La Iglesia considera la corrupción como un hecho muy grave de deformación del sistema político. El “Compendio” la estigmatiza así: “La corrupción distorsiona de raíz el papel de las instituciones representativas porque las usa como terreno de intercambio político entre peticiones clientelistas y prestaciones de los gobernantes. De este modo, las opciones políticas favorecen los objetivos limitados de quienes poseen los medios para influenciarlas e impiden la realización del bien común de todos los ciudadanos” (n. 411).

La corrupción implica un conjunto de relaciones de complicidad, oscurecimiento de las conciencias, extorsiones y amenazas, pactos no escritos y connivencias que dañan a las personas y su conciencia moral. Existen nexos muy claros y empíricamente demostrados entre corrupción y funcionalidad del sistema institucional, entre corrupción e índice de desarrollo humano, entre corrupción e injusticia social. La corrupción implica un grave costo intergeneracional en una comunidad.

Para superar la corrupción, es necesario el paso de gobiernos retrógrados a gobiernos democráticos y honrados, que auténticamente busquen el bien común.
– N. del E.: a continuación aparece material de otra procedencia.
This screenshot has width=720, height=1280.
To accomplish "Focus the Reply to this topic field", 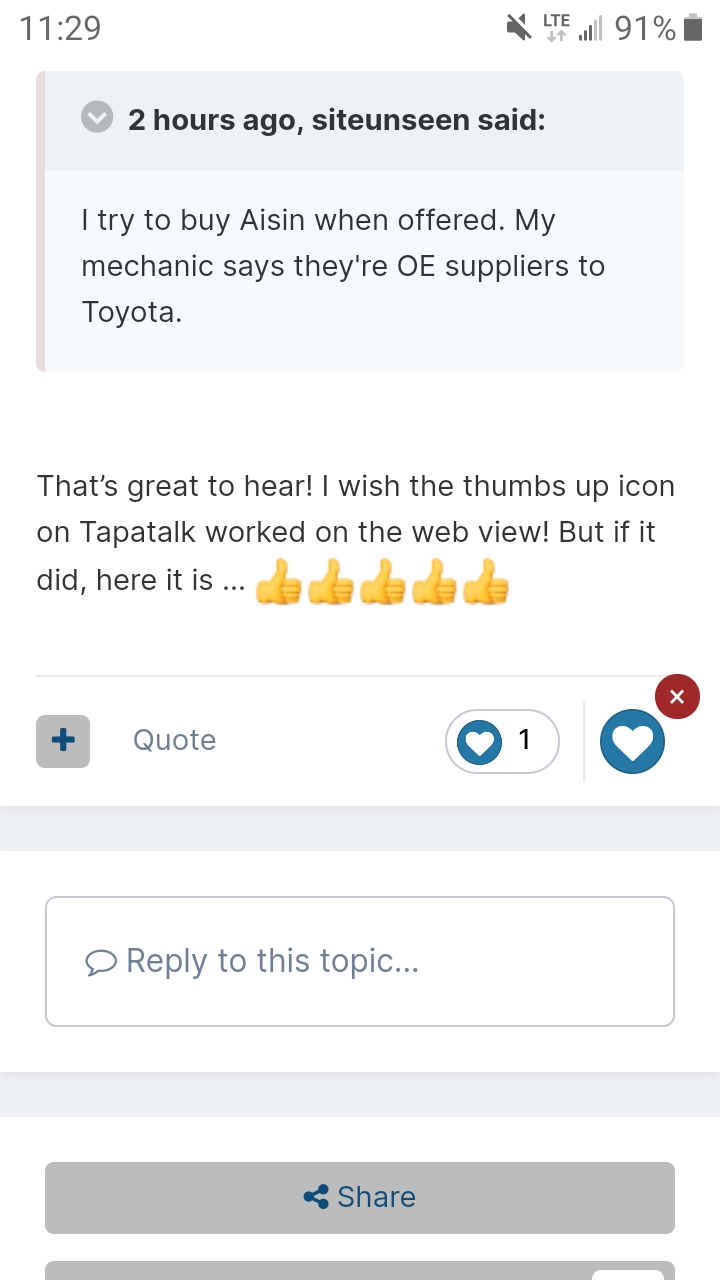I will (x=360, y=961).
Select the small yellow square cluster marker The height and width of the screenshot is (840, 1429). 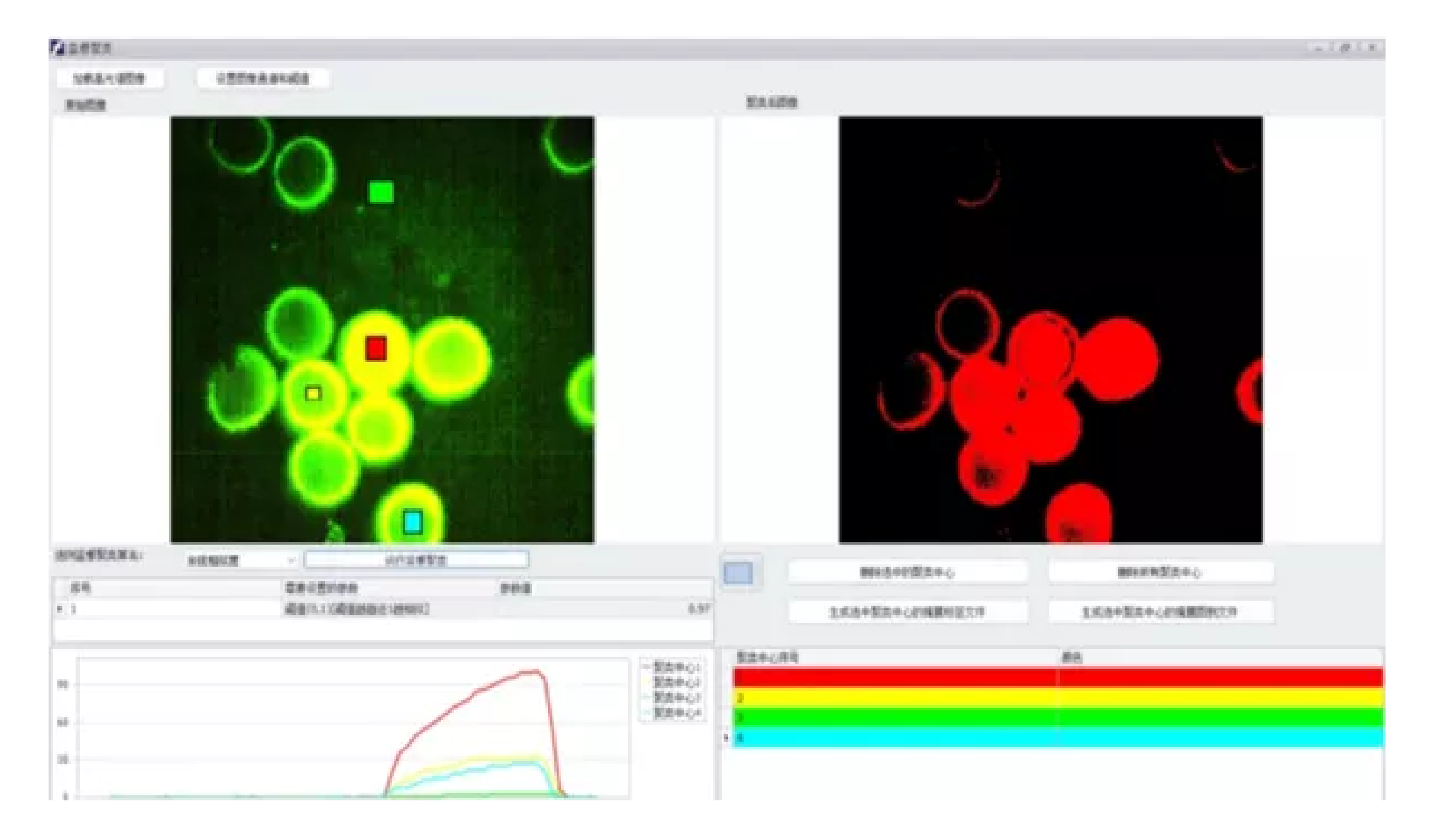pyautogui.click(x=313, y=394)
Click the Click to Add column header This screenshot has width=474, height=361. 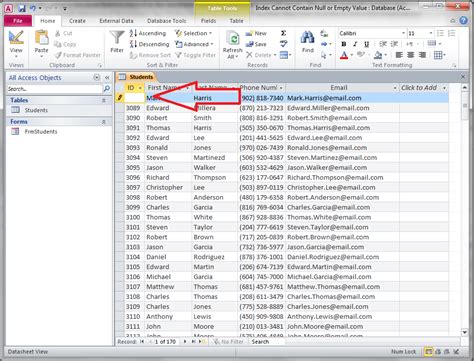point(419,88)
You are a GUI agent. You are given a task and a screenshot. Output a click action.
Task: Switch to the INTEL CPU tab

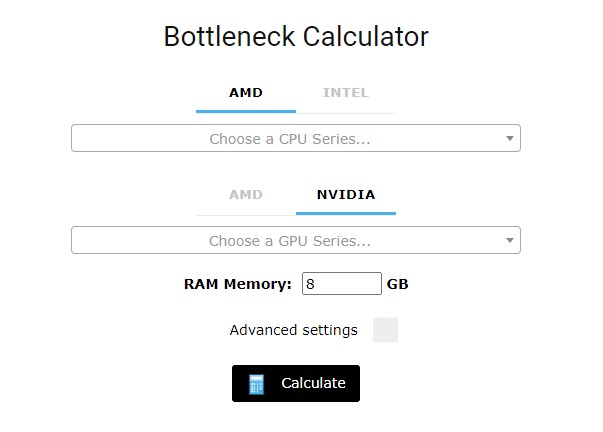click(x=346, y=93)
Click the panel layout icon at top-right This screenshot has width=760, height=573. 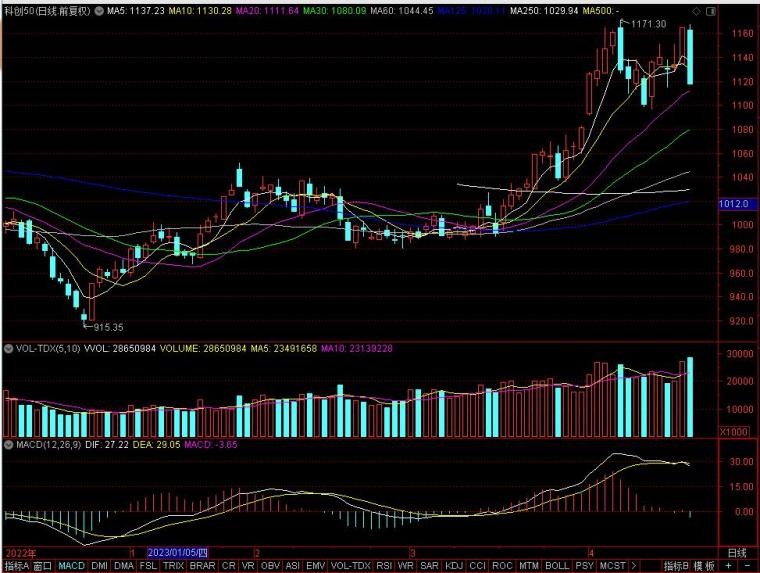point(711,11)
La corrupción contrasta radicalmente con los principios fundamentales del orden social, que promueve la doctrina social de la Iglesia, que son la dignidad de la persona humana, el bien común, la solidaridad, la subsidiaridad, la opción preferencial por los débiles y pobres, el destino de los bienes.

Por ello la corrupción política implica una traición a un pueblo, y dicha traición a este pueblo desde el poder implica una afrenta directa contra Dios (Ex.3,7-9).